La force régionale de la Communauté d’Afrique de l’Est (EAC-RF), dont Kinshasa, qui la juge inefficace, a décidé de ne pas renouveler le mandat, a commencé dimanche à quitter la République démocratique du Congo.
Deux groupes d’une centaine de militaires kényans chacun ont quitté la région depuis l’aéroport de Goma, capitale provinciale du Nord-Kivu, à destination de Nairobi.
Un premier avion a décollé peu après 05H00 locales (03H00 GMT), puis un 2e vers 10H30 (08H30 GMT).
Aucun officiel congolais n’était présent sur le tarmac et, dimanche à la mi-journée, les autorités de RDC n’avaient pas encore communiqué sur ces départs.
“Nous sommes contents du départ de l’EAC”, a déclaré à l’AFP Emmanuel Agaye, un chauffeur de taxi-moto à Goma. “Nous savons qu’ils étaient venus pour nous aider à combattre, mais ils n’ont pas combattu”, a-t-il déploré.
“La force de l’EAC n’a pas sa place ici”, rage Innocent Niyibizi, un autre habitant de Goma. “Nous avons été surpris de voir que les rebelles du M23 ont dépassé les positions de l’EAC et se sont emparés de nouvelles localités”, regrette-t-il.
Les soldats kényans avaient commencé à arriver à Goma en novembre 2022, environ un an après la résurgence dans le Nord-Kivu de la rébellion du M23 (“Mouvement du 23 mars”) qui, avec le soutien du Rwanda selon de nombreuses sources, s’est emparé de vastes pans de la province.
Les autorités congolaises avaient alors invité l’EAC à déployer sa force pour libérer des espaces conquis par les rebelles.
Mais la population de la région et le gouvernement congolais se sont vite montrés très critiques vis-à-vis des troupes de l’EAC, leur reprochant – à l’exception des Burundais – de cohabiter avec les rebelles plutôt que de les contraindre à déposer les armes.
A l’issue d’un sommet de l’EAC tenu le 25 novembre, l’organisation régionale a annoncé dans un communiqué que la RDC “ne renouvellerait pas le mandat de la force régionale au-delà du 8 décembre 2023”.
Ce départ des soldats kényans intervient alors que des combats continuent d’opposer le M23 à l’armée congolaise appuyée par des miliciens se présentant comme “patriotes”.
Un soldat kényan de la force régionale avait été tué le 24 octobre par des éclats d’obus.
Le président du M23, Bertrand Bisimwa, a réagi sur X au départ des premiers soldats de l’EAC, déclarant que son groupe armé “n’entend pas laisser ses espaces qu’il avait cédés à l’EAC-RF être envahis par la coalition des forces du régime de Kinshasa”.
Elections le 20 décembre
De nombreux groupes armés et autres milices sévissent depuis trois décennies dans l’est de la RDC, un héritage des guerres régionales qui ont éclaté dans les années 1990 et 2000.
Outre la force de l’EAC, une mission de l’ONU, la Monusco, anciennement Monuc, est présente en RDC depuis 1999.
Mais elle se trouve elle aussi accusée d’inefficacité et Kinshasa demande son départ, “ordonné” mais “accéléré”, à partir de janvier 2024.
La Monusco comprend environ 14.000 Casques bleus, déployés presque exclusivement dans l’est du pays.
Des élections générales sont prévues le 20 décembre en RDC, vaste pays de quelque 100 millions d’habitants.
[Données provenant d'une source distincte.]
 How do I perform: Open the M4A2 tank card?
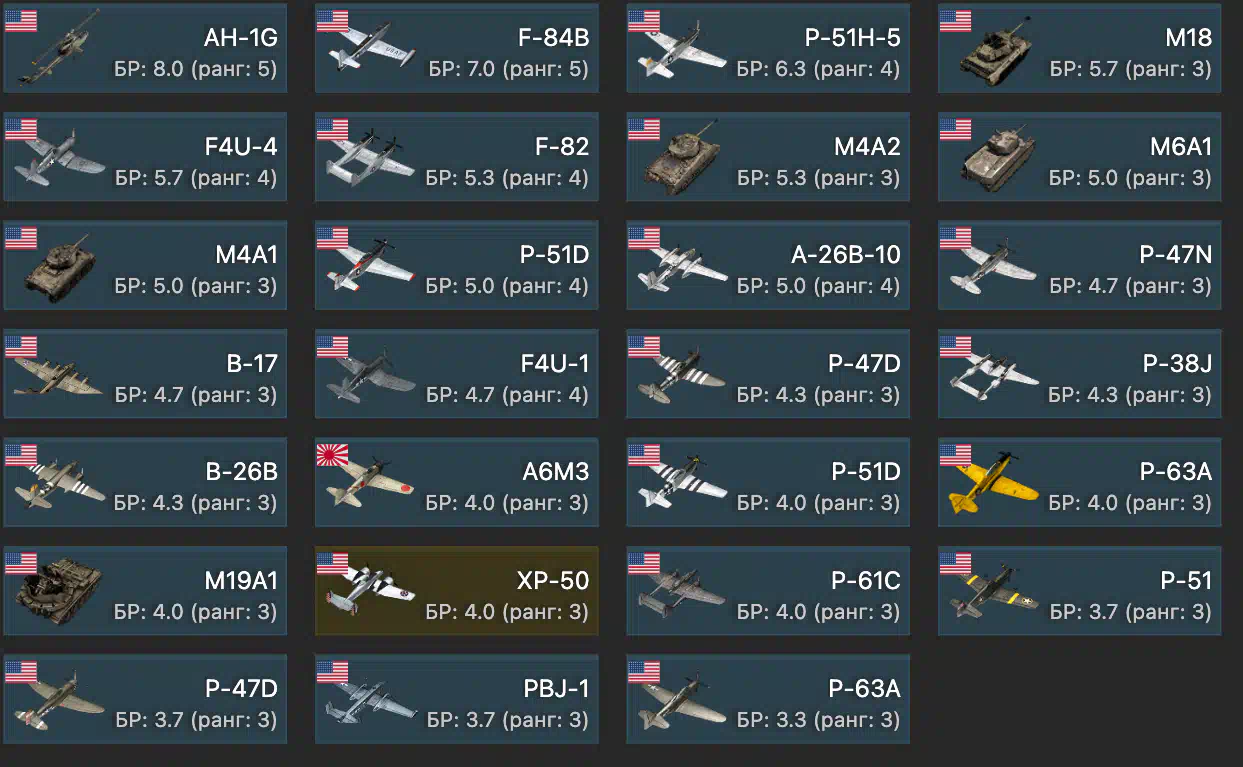tap(768, 156)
Le président sortant, Félix Tshisekedi, au pouvoir depuis janvier 2019, est candidat à un second mandat de cinq ans.
A cause de la rébellion du M23, les élections ne pourront toutefois pas avoir lieu dans deux territoires du Nord-Kivu.
Pour remplacer la force de l’EAC, Félix Tshisekedi compte notamment sur le déploiement de contingents de la communauté d’Afrique australe (SADC) à laquelle appartient également la RDC. Mais la mise sur pied de cette force, évoquée depuis le mois de mai, ne s’est jusqu’à présent pas concrétisée.
Environ un millier d’anciens militaires européens, présentés par Kinshasa comme des “instructeurs” et répartis dans deux sociétés privées, sont également présents dans le Nord-Kivu.
Les autorités congolaises affirment aussi que l’armée nationale est en train de monter en puissance, avec l’objectif d’assurer elle-même la défense du territoire et de protéger le pays des “agressions” de ses voisins, le Rwanda en particulier.